What is dynamic import()?
Dynamic import() loads a module on demand at runtime, returning a Promise, instead of importing it statically at the top of a file.
On demand — load code only when it's actually needed.
Returns a Promise — await it or use .then to get the module.
Powers code splitting and lazy loading — ship less JavaScript upfront and load features when used.

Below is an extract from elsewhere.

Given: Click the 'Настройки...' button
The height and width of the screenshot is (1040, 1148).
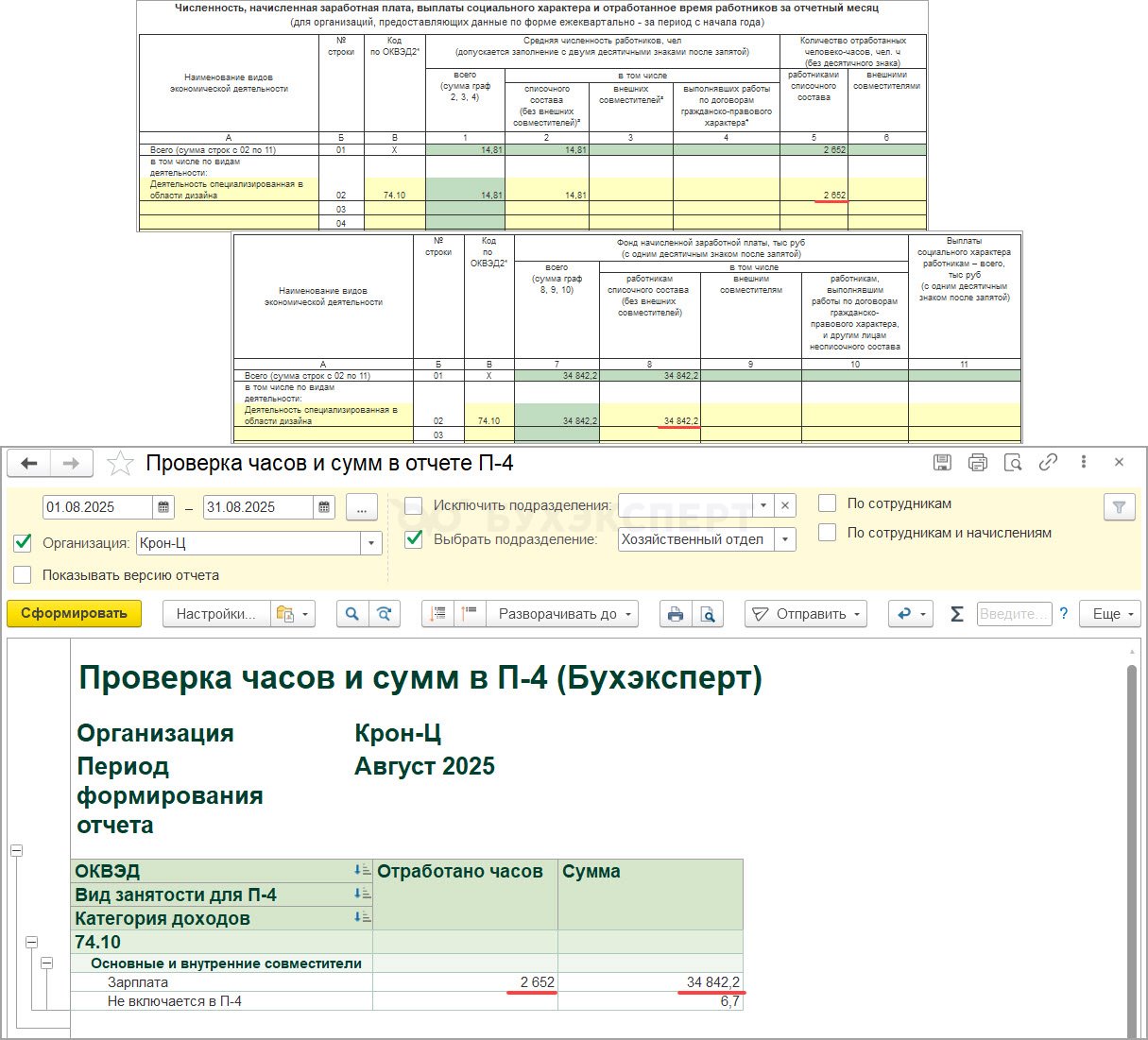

// Dynamic import — loads on demand
async function loadEditor() {
const { Editor } = await import('./heavy-editor.js');
return new Editor();
}
// Conditional loading
if (needsPolyfill) {
await import('./polyfill.js');
}
// Route-based code splitting
const routes = {
'/home': () => import('./pages/home.js'),
'/about': () => import('./pages/about.js'),
'/settings': () => import('./pages/settings.js')
};
async function navigate(path) {
const module = await routes[path]();
module.default.render();
}
// Computed path
const lang = 'en';
const translations = await import(`./i18n/${lang}.js`);
// Fallback pattern
let parser;
try {
parser = await import('fast-parser');
} catch {
parser = await import('fallback-parser');
}import() returns a Promise that resolves to the module's exports. loadEditor loads a heavy dependency only when called (not on page load). The route object maps paths to lazy-loading functions.

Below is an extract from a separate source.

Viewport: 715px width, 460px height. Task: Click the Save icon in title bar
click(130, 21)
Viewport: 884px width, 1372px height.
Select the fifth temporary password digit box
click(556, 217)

Computed paths enable dynamic file selection. The fallback pattern tries a preferred module and falls back to an alternative.
Dynamic import() enables code splitting without a bundler plugin. Show the route-based splitting pattern (load page components on navigation).
Know that it returns a Promise (must await or .then). Computed paths and conditional loading are the key advantages over static import.